Assigned task: The task calls for the line containing "Task: Click the Отзывы column header" and all later lines, through the end of the entries below, to be set down exactly and without pictures.

*** Data shown ***

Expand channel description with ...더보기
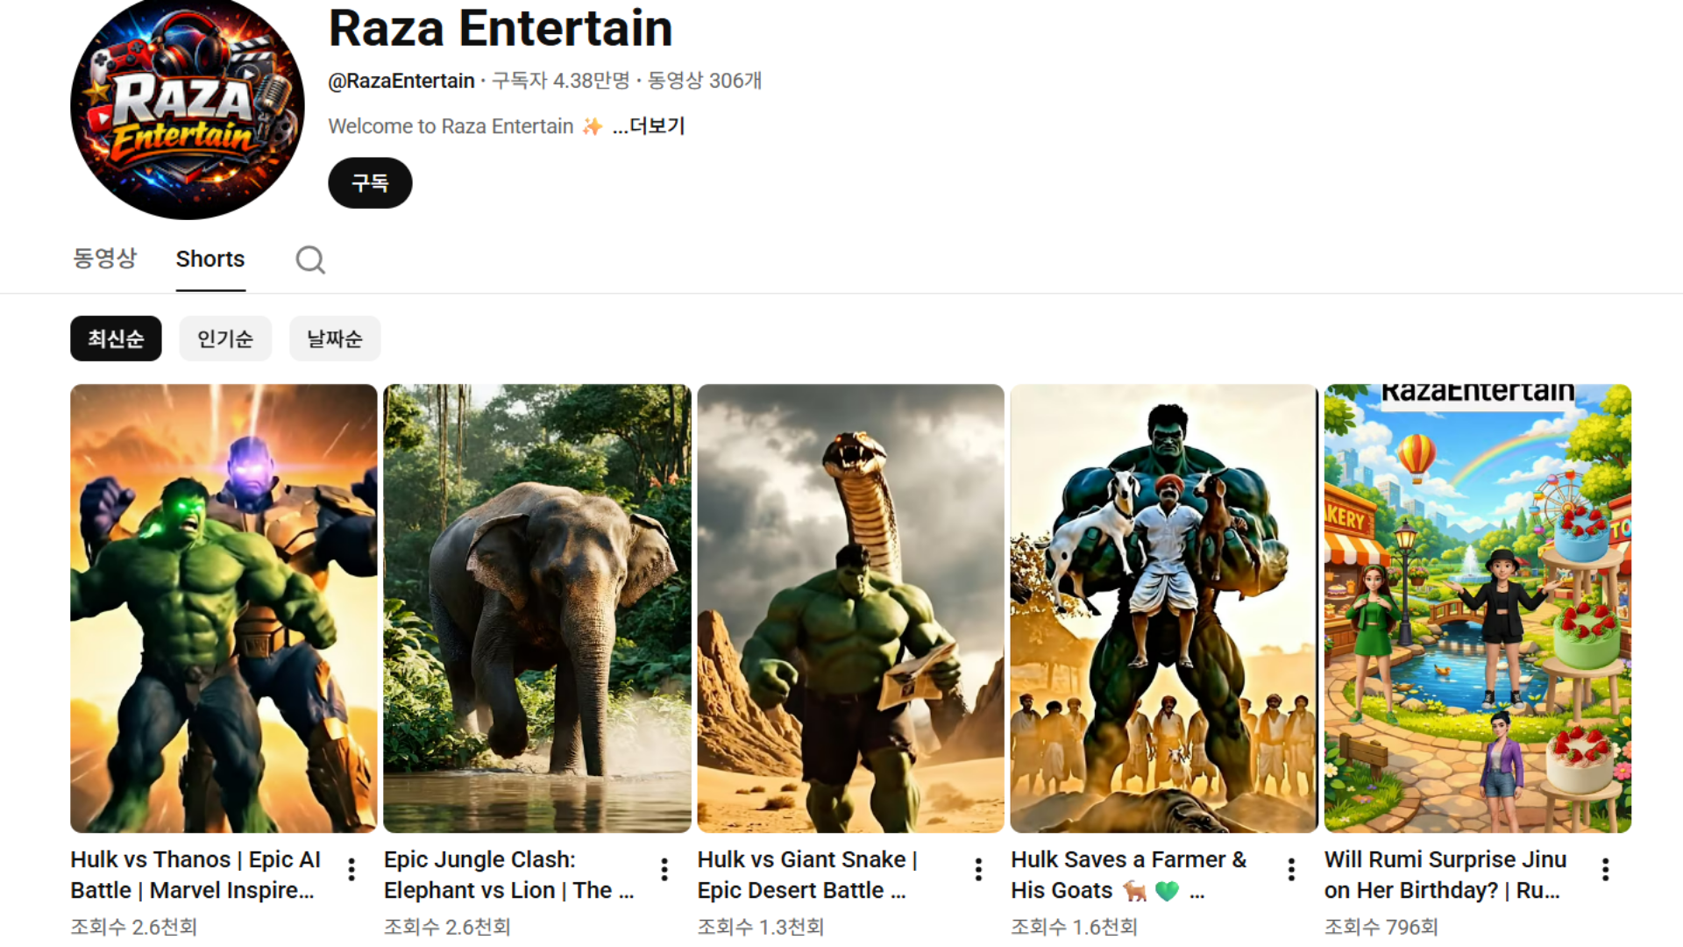This screenshot has height=947, width=1683. point(649,126)
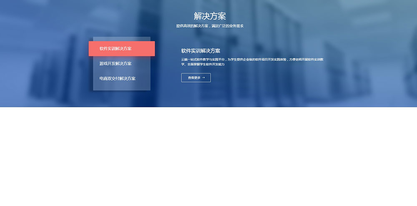Switch to the 游戏开发解决方案 tab
The image size is (417, 206).
116,64
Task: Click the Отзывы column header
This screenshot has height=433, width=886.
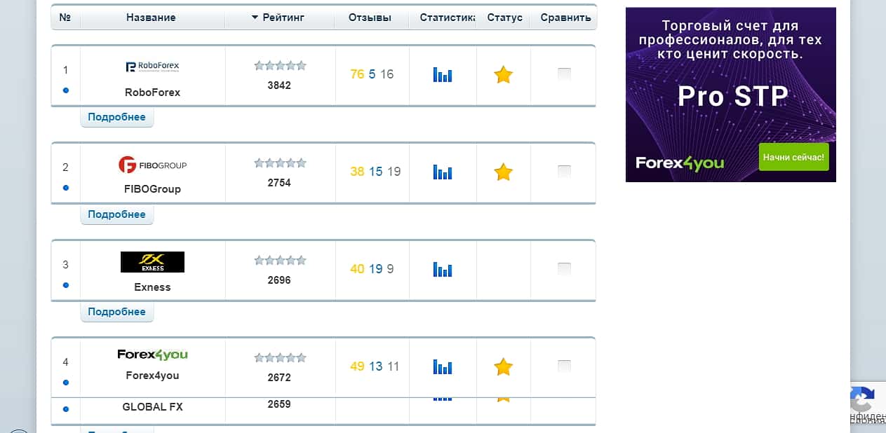Action: pos(370,18)
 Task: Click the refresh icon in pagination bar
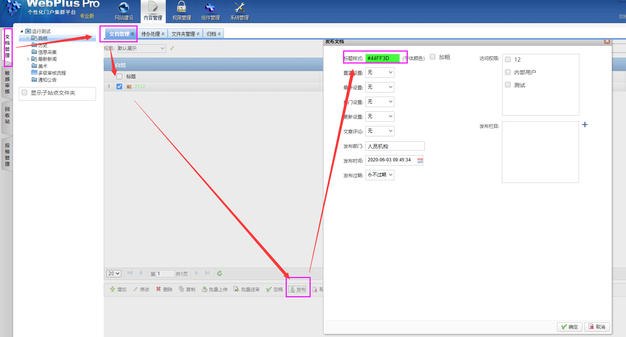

*** End of Data shown ***

Answer to this exercise:
Task: Click the Отзывы column header
This screenshot has height=433, width=886.
Action: pos(370,18)
 Task: Click the refresh icon in pagination bar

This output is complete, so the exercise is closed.